Muller’s argument also has disturbing implications for race relations and immigration. Muller makes clear that different ethnic, racial, and religious constituencies are better able to exploit opportunities in the capitalist system than others. If capitalism inherently reinforces inequality and redress through government policy is rejected as a means of overcoming these inequalities, then are certain social groups simply doomed to perpetual social inferiority? It seems reasonable to conclude that such a prescription would lead to plenty of public resentment and social disorder as well.
And herein lay the major problem with Muller’s thesis. Muller treats the welfare state as a reified given rather than as a contingent institution formed from a history of social struggle. Even a casual reading of Howard Zinn’s A Peoples’ History of the United States is sufficient to demonstrate that the welfare state wasn’t a necessary outgrowth of capitalist evolution, but rather the result of the political activism of organized labor, minority groups, intellectuals, and other groups. Likewise, the fact that many of the social safety net features of the welfare state have been allowed to erode over time is the result of a political and ideological struggle waged by conservative forces in the U.S. since the Reagan years. It thus makes sense to conclude that the decision to maintain the welfare state is decidedly a political, rather than economic, matter.
In the United States, budget deficits resulting from rising health care costs, combined with spending on two wars and a large military budget, have become the focus for renewed political debate regarding the sustainability of the welfare state. We are told that we simply cannot afford to maintain programs like social security and Medicare. But, as anyone with an income knows, a budget reflects the priorities and values of an individual, or a nation. Those values, while shaped by market forces, are not determined by them. In a democracy, it is debate within an open public sphere which determines what priorities our nation sets and what items get ignored.
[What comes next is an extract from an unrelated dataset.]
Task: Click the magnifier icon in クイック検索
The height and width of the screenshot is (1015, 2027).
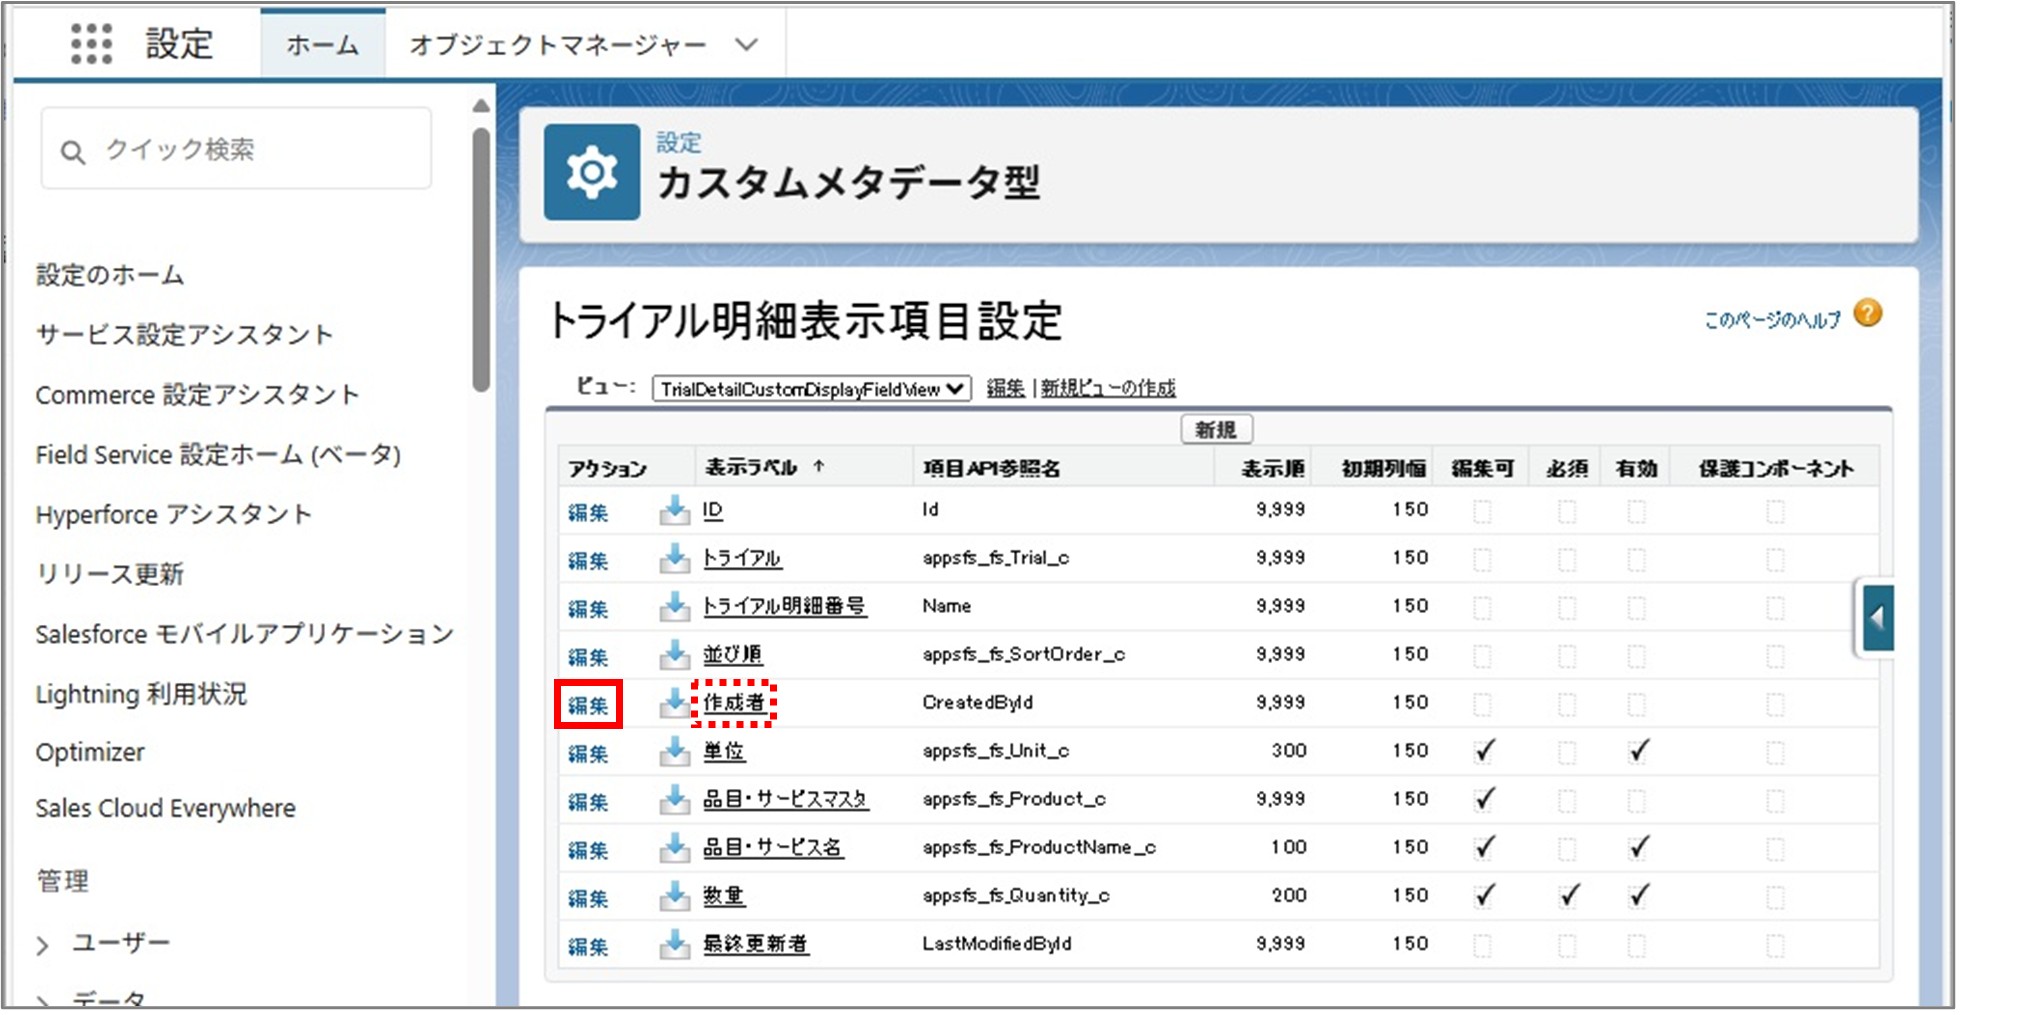Action: [72, 151]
Democracy, for all its faults, nonetheless presumes the equality of all citizens, whereas capitalism makes no such presumptions. As such, it is the only mechanism available for disadvantaged groups to seek upward social mobility. If Muller is right that maintaining the welfare state is the key to sustaining economic growth while simultaneously protecting citizens from the vagaries of capitalism, it will only be through the participation of an informed citizenry via the democratic process that the welfare state will survive.